BRIEF:
In the records below, swap every "GUI agent" for "interface agent" and reproduce the lines with nothing else altered. Omit the pictures from your answer.

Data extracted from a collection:
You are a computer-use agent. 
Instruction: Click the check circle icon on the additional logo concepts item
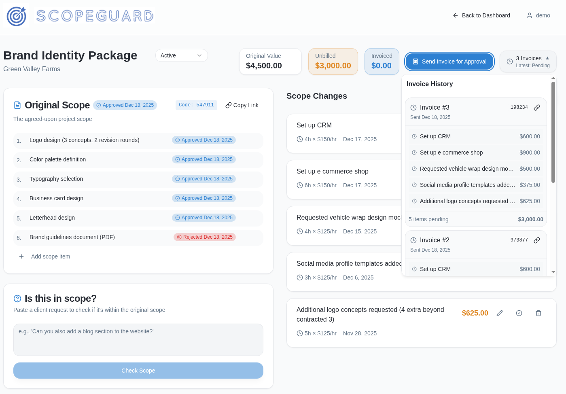pos(519,313)
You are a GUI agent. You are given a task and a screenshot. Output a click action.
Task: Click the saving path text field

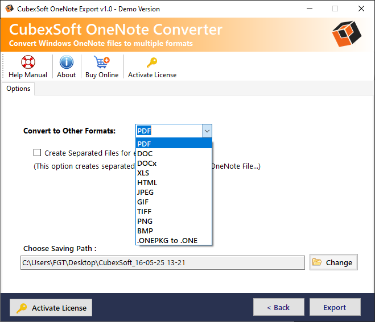click(x=162, y=262)
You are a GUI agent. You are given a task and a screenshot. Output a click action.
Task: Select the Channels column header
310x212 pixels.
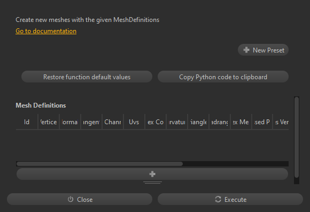click(113, 122)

EXPECTED ANSWER:
You are a computer-use agent. 
Instruction: Click the check circle icon on the additional logo concepts item
pos(519,313)
You are a interface agent. You are given a task and a screenshot. Output a click action.
Task: Click the saving path text field

click(x=162, y=262)
You are a interface agent. You are given a task and a screenshot. Output a click action.
Task: Select the Channels column header
310x212 pixels.
click(113, 122)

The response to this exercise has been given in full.